● PROVIDED PASSAGE
Breaking All the Rules is the seventh studio album by English musician Peter Frampton, released on May 14, 1981, A&M Records.

Background
The Breaking All the Rules album had featured a raw live in the studio approach like its predecessor Rise Up, which was a Brazilian release to promote Frampton's concert tour in Brazil in 1980. The album had won airplay for its anthemic title track, which was co-written with Procol Harum lyricist Keith Reid. The album's cover was photographed at 350 W 23rd Street, Chelsea, New York City.

Track listing
All tracks written by Peter Frampton except where indicated.

Entries on target coordinates
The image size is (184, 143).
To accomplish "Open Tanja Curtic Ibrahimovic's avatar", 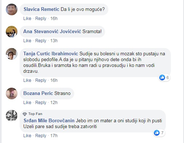I will 12,54.
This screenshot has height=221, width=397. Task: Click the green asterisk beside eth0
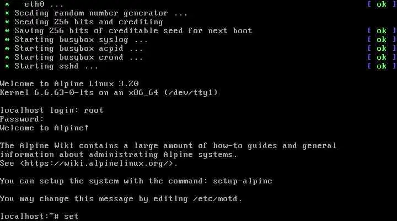7,4
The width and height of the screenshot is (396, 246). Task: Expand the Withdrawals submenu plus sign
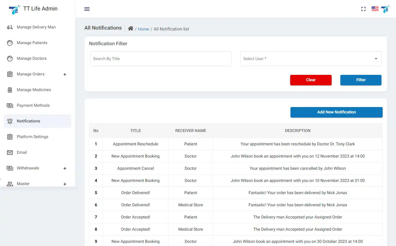(x=65, y=169)
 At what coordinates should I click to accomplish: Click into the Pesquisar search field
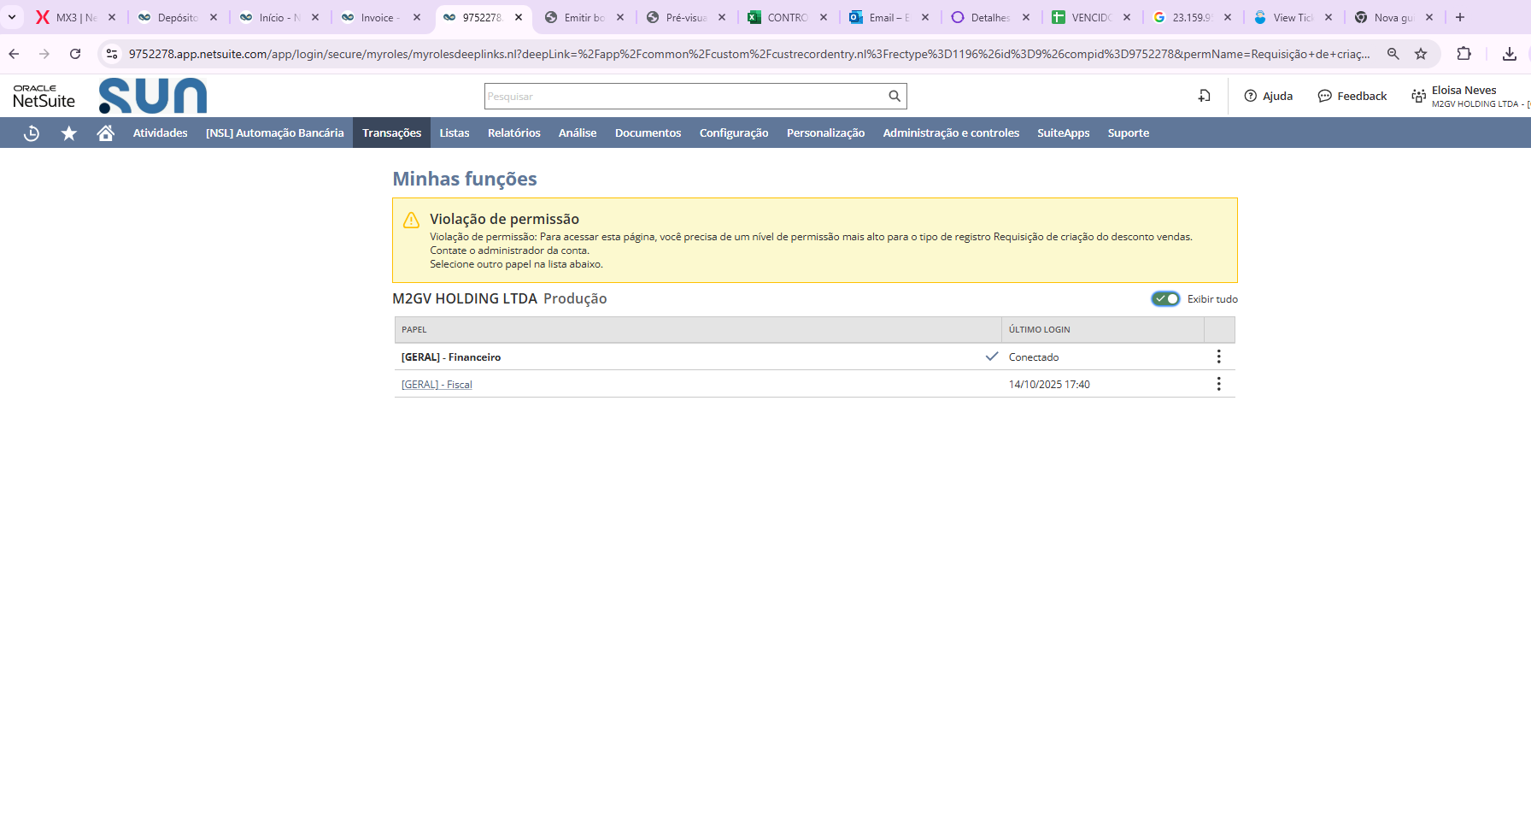coord(683,97)
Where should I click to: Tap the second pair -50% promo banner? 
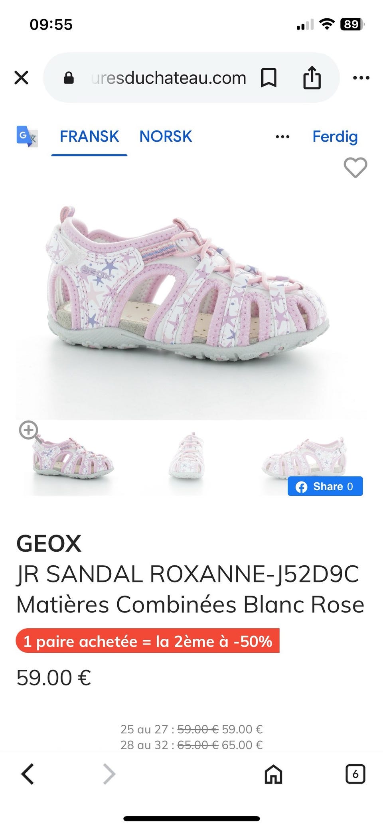point(148,641)
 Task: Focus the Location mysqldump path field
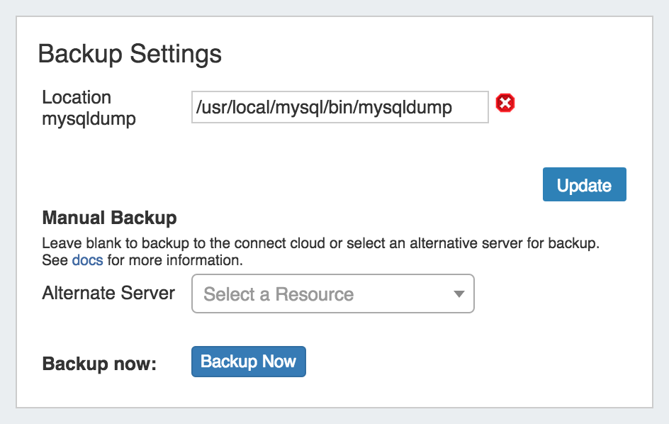[x=339, y=107]
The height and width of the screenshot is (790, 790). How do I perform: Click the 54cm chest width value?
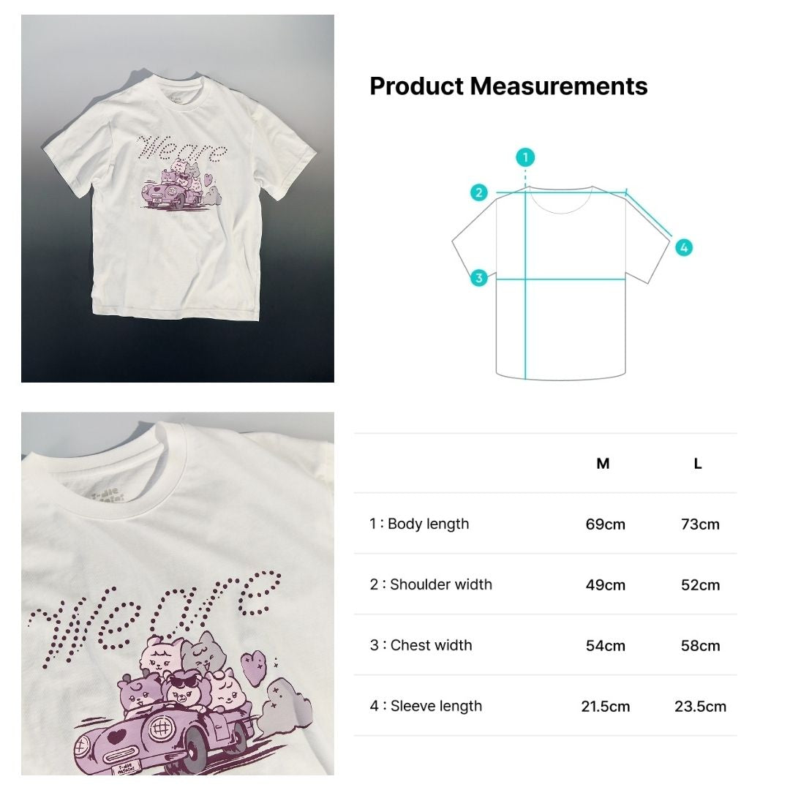coord(605,645)
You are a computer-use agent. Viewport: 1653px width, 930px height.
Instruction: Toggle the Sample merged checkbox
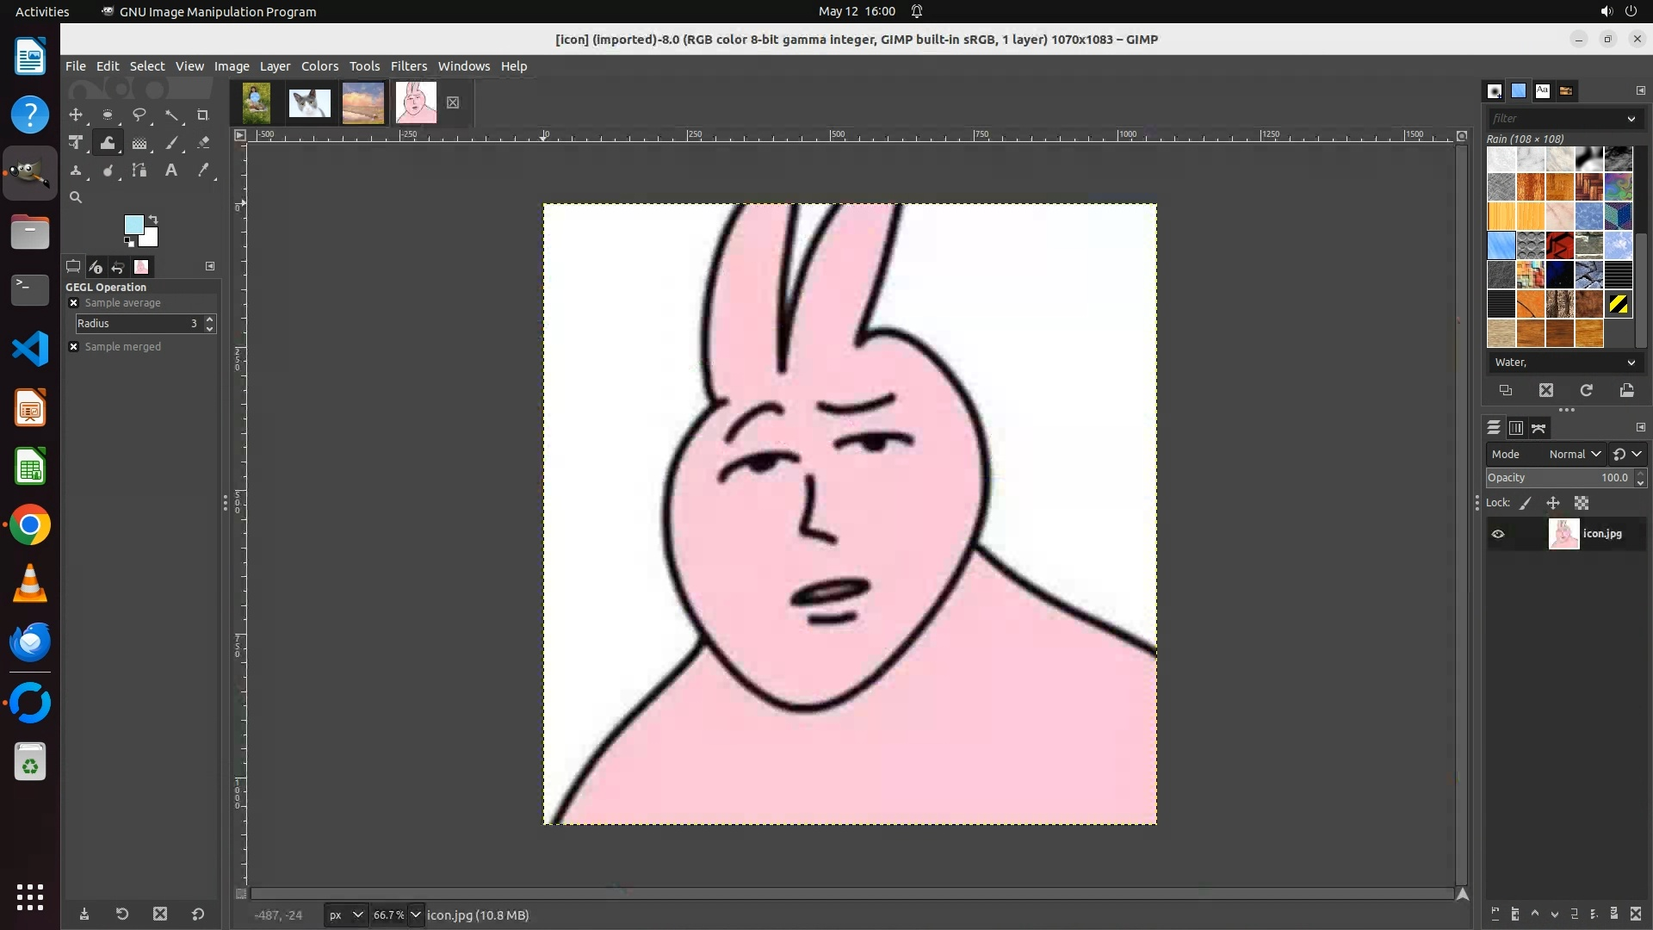pos(74,347)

● JOB A
According to the album text, which lyricist co-wrote the title track with Peter Frampton?
● JOB B
Reproduce the album text from "Breaking All the Rules is" up to and including "New York City.", substituting "Manhattan" for "Chelsea".

● WRITTEN REPLY A
Keith Reid, the Procol Harum lyricist.

● WRITTEN REPLY B
Breaking All the Rules is the seventh studio album by English musician Peter Frampton, released on May 14, 1981, A&M Records.

Background
The Breaking All the Rules album had featured a raw live in the studio approach like its predecessor Rise Up, which was a Brazilian release to promote Frampton's concert tour in Brazil in 1980. The album had won airplay for its anthemic title track, which was co-written with Procol Harum lyricist Keith Reid. The album's cover was photographed at 350 W 23rd Street, Manhattan, New York City.